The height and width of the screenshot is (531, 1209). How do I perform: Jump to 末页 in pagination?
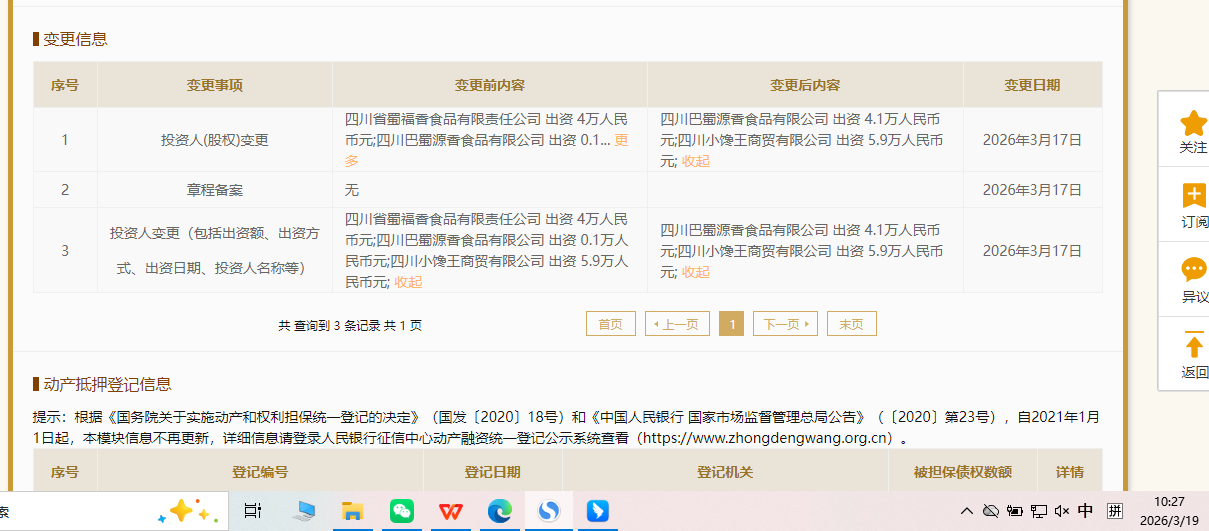pos(851,324)
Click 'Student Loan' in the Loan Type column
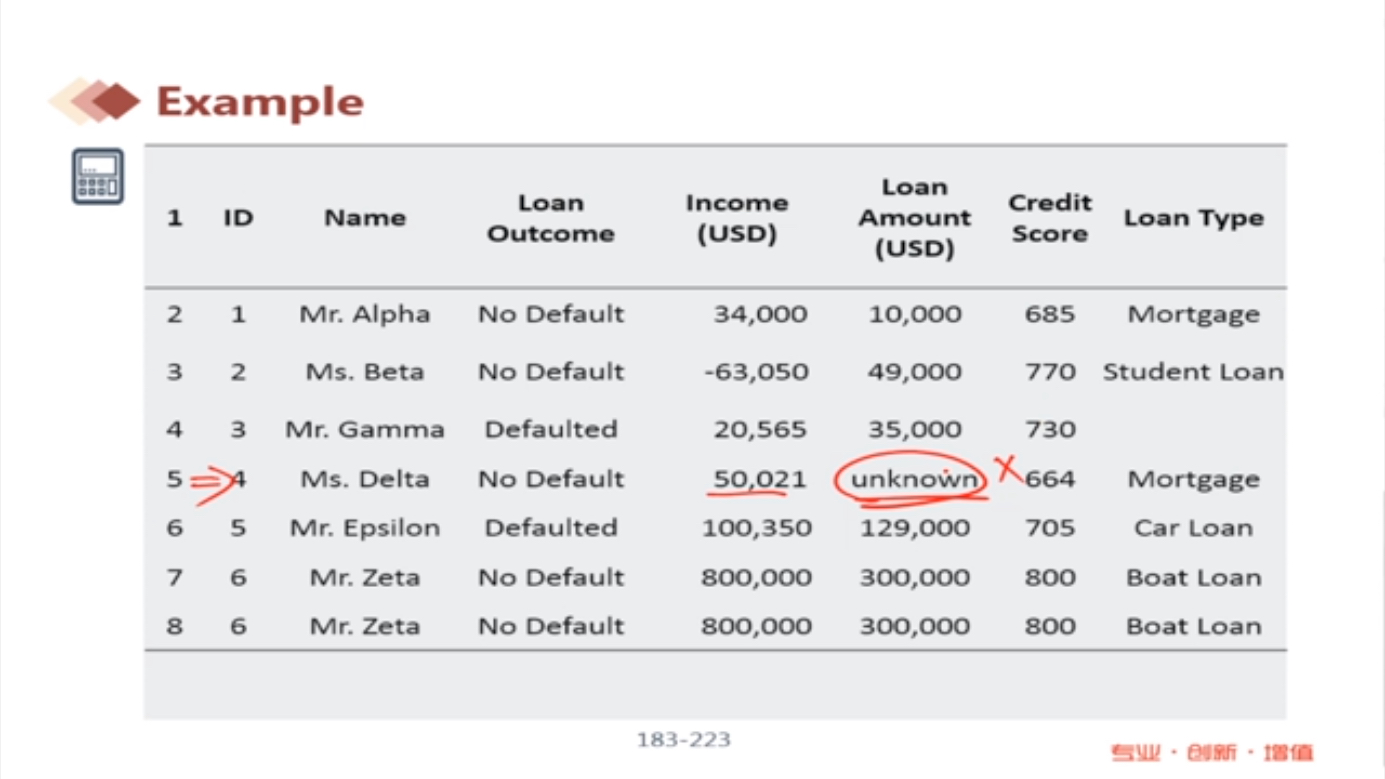This screenshot has height=779, width=1385. tap(1193, 372)
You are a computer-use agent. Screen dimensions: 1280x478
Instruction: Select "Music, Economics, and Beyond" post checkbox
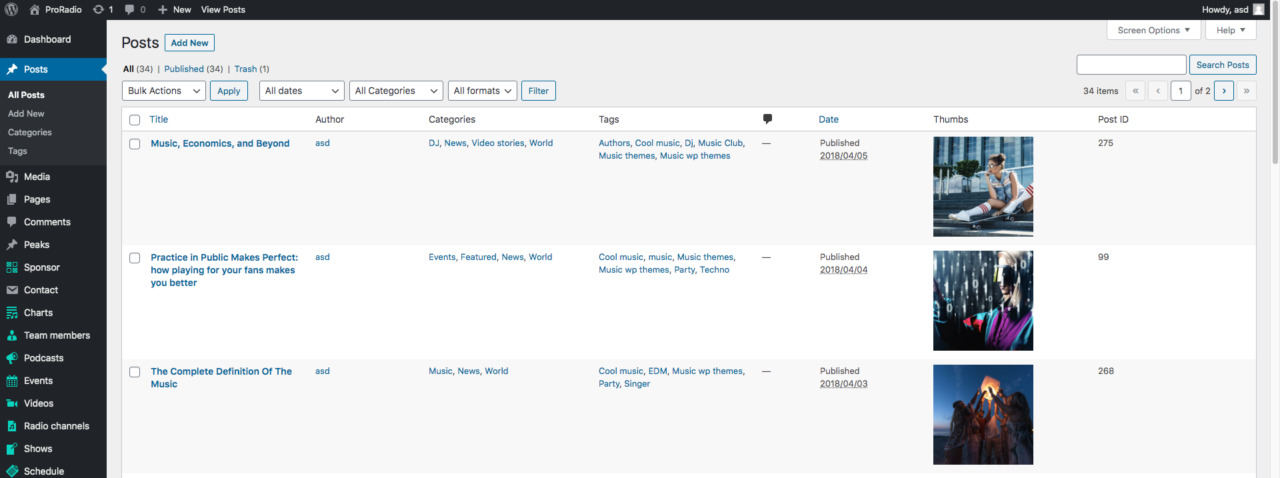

★ ★ ★ ★ ★ ★ ★

## Set exercise:
Copy out every line of the material above word for word, omitting the pictures.

## Solution to the problem:
The height and width of the screenshot is (531, 1209). How do I perform: Jump to 末页 in pagination?
pos(851,324)
Click 'Student Loan' in the Loan Type column
This screenshot has height=779, width=1385. tap(1193, 372)
You are a computer-use agent. Screen dimensions: 1280x478
Instruction: Select "Music, Economics, and Beyond" post checkbox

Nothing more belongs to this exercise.